Service workers use Cache and Fetch APIs to quickly load your PWA, meaning it spends less time trying to load content. These functions also allow users to load the PWA offline from the home screen.
Even if a user has no internet connection, your PWA can still send background updates and push notifications to the user.
No App Store Middle Man
A major slowdown for native app developers is having to deal with app stores. When you develop a native app, you must register your account with the app stores and pay fees for each download and any in-app purchases. With PWAs, you don’t need to register with Apple or Google.
Make Adjustments Fast
Another benefit of developing a PWA instead of a native app is you don’t need to send new builds to the app stores when you need to adjust, a process which can take up to a week.
As an example, if you realize you have a critical bug in your native app, your developer needs to find the problem, fix it, send the build to Apple and Google, wait for them to review the build, then the new update will be available to your customers.
With PWAs, you can launch fixes immediately. You also don’t need two separate code bases for Apple and Android devices.
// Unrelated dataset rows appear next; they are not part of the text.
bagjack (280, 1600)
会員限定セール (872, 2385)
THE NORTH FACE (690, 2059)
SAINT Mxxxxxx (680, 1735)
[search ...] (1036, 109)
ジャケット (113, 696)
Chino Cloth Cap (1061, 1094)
Remember our consumer journey to finding a native app? The brilliant thing about PWAs is customers can discover them when they’re relevant to what they’re doing. A simple Google search might pull up your website then launch the visitor into your PWA.
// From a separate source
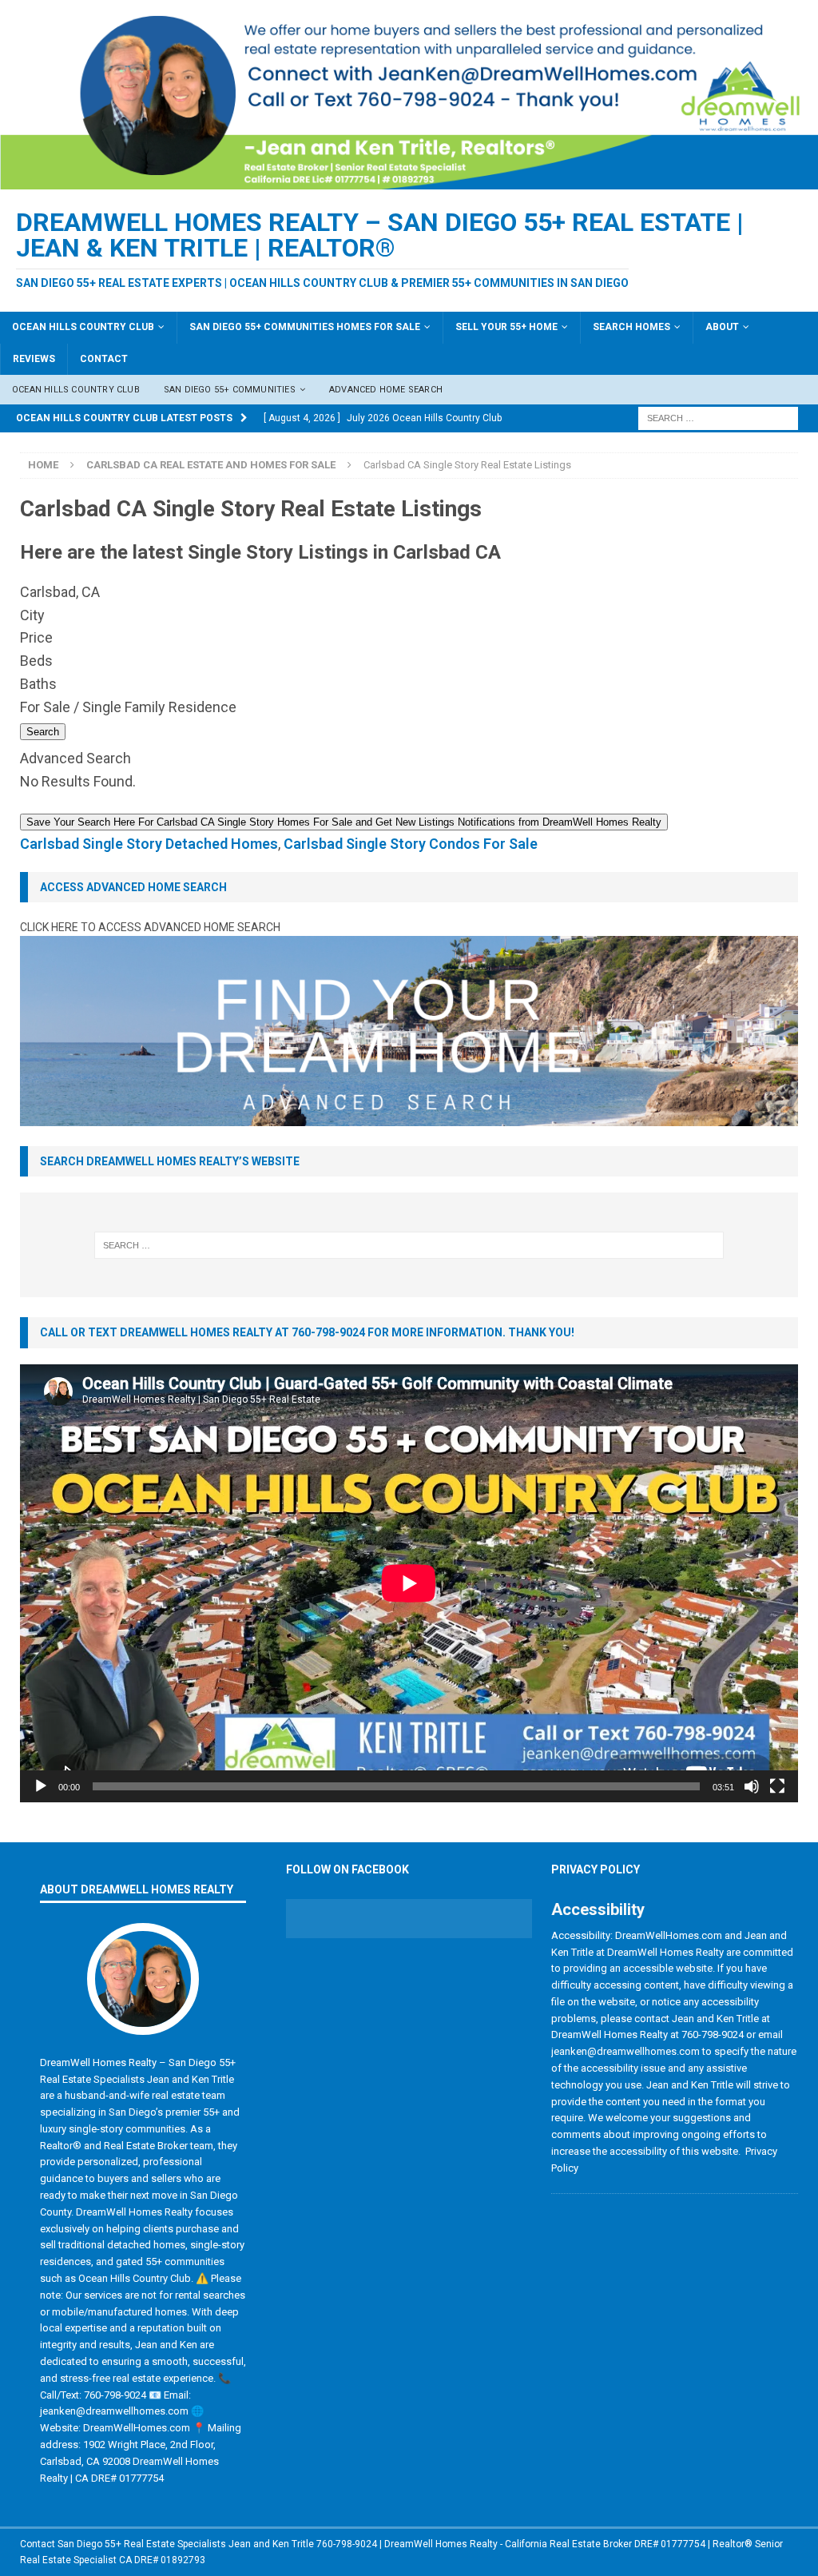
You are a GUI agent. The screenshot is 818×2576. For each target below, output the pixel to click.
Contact (104, 358)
Operating this way also maximizes your reachable audience since you’re piggybacking off your website’s SEO efforts.
Ideal for Business
Companies that have implemented PWAs have seen incredible returns on their investment regarding engagement and revenue.
Some examples include:
- Twitter had a 75 percent increase in tweets sent and 20 percent decrease in bounce rate
- Lancôme saw a 53 percent increase in iOS mobile sessions and 17 percent increase in conversions
- MakeMyTrip.com saw 160 percent increase in shopper sessions
Those are returns you simply can’t ignore.
Looking to the Future
As we said before, native apps aren’t going away anytime soon. However, we believe we’ll witness a massive movement in PWA development as ecommerce sites, media sources, and restaurants look to captivate more audience members and get the maximum return on their investment. A few app builders already have the technology to allow users to build native apps and progressive web apps for their small businesses.